What the task requires | In the records below, find every line that contains "computer" and list it.

Stored records:
........

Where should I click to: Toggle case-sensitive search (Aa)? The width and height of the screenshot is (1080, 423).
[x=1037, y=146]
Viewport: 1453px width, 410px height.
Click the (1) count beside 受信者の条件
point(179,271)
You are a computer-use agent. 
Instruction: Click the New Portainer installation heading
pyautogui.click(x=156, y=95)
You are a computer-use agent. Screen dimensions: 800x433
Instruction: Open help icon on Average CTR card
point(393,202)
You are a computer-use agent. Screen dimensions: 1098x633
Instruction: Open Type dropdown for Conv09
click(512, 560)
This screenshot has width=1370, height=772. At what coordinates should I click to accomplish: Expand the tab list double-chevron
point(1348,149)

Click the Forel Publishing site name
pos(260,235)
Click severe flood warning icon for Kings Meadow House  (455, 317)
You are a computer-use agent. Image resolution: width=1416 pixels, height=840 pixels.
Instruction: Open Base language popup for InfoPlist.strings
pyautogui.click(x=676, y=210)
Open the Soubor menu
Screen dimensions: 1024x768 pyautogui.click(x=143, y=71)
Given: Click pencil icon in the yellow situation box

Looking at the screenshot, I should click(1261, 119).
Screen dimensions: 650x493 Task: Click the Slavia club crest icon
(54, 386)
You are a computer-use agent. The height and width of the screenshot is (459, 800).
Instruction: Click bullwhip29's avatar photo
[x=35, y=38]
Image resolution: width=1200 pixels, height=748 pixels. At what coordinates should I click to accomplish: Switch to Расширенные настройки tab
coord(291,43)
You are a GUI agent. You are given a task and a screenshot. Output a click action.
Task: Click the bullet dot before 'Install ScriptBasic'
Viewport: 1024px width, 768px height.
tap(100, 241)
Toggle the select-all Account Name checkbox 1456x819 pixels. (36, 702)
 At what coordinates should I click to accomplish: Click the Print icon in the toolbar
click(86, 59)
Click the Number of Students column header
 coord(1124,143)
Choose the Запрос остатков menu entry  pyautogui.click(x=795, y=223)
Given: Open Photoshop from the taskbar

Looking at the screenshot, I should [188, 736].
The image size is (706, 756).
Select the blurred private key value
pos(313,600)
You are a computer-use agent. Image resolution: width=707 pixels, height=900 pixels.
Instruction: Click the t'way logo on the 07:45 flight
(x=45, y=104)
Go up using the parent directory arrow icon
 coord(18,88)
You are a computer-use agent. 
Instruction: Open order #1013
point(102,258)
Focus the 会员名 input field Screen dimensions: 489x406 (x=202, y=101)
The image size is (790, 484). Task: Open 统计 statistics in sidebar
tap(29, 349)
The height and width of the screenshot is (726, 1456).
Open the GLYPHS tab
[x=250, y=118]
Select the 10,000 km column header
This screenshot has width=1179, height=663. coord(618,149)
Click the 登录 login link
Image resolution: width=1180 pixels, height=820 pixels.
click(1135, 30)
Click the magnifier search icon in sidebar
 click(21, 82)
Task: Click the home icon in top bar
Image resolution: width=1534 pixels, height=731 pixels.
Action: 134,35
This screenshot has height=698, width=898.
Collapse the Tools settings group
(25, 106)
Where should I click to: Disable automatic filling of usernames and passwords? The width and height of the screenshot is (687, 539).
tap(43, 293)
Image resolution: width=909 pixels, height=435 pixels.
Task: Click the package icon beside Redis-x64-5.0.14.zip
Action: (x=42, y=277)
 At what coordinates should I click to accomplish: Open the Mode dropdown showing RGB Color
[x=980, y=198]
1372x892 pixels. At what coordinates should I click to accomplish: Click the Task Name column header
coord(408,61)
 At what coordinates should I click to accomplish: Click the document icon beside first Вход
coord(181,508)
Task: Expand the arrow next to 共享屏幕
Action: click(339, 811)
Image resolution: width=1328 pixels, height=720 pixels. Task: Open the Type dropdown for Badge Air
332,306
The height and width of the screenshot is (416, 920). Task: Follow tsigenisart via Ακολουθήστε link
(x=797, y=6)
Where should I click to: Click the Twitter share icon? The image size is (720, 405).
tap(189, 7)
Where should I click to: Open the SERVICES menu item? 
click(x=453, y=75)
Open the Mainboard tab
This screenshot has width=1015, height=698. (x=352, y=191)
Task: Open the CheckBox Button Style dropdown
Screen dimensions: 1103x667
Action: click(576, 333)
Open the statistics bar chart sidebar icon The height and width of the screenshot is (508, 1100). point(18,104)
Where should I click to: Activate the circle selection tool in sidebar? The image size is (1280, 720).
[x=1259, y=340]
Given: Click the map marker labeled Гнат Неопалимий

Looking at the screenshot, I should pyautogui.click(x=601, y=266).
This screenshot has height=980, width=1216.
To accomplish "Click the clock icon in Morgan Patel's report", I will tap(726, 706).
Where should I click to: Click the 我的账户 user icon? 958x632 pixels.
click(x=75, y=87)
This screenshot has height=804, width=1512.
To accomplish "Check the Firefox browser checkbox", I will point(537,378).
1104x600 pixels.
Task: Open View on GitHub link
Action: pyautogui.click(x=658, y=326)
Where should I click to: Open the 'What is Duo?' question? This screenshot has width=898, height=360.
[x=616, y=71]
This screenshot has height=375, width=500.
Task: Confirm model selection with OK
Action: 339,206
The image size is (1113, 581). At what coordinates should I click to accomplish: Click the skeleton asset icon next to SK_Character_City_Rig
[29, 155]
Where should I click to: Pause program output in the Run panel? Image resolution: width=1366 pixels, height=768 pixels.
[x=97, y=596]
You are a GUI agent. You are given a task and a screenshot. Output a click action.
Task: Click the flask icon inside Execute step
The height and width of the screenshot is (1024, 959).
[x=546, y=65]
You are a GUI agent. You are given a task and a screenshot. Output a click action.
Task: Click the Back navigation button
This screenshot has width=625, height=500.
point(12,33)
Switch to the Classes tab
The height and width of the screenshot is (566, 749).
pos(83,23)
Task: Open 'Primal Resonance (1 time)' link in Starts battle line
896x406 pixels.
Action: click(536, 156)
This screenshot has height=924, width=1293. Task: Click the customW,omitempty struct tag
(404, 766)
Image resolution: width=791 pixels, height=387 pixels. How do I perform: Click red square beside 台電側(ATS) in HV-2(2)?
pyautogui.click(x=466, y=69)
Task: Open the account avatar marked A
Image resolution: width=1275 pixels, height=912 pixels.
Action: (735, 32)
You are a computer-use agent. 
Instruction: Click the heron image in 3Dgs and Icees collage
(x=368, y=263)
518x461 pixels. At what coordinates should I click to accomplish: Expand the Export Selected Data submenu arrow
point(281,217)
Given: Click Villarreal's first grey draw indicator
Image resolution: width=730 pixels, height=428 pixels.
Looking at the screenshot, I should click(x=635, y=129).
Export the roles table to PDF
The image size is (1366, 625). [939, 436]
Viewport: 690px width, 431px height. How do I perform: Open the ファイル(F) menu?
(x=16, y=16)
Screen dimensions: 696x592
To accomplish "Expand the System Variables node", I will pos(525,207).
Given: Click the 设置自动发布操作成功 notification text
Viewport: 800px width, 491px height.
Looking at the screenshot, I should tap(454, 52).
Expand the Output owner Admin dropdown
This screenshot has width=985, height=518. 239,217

........

Answer below |
You are a computer-use agent. 
You are a computer-use agent. Screen dimensions: 800x433
You are a computer-use agent. Screen dimensions: 1098x633
You are a computer-use agent. Image resolution: width=1416 pixels, height=840 pixels.
You are a computer-use agent. The height and width of the screenshot is (459, 800).
You are a computer-use agent. Image resolution: width=707 pixels, height=900 pixels.
You are a computer-use agent. 
You are a computer-use agent. 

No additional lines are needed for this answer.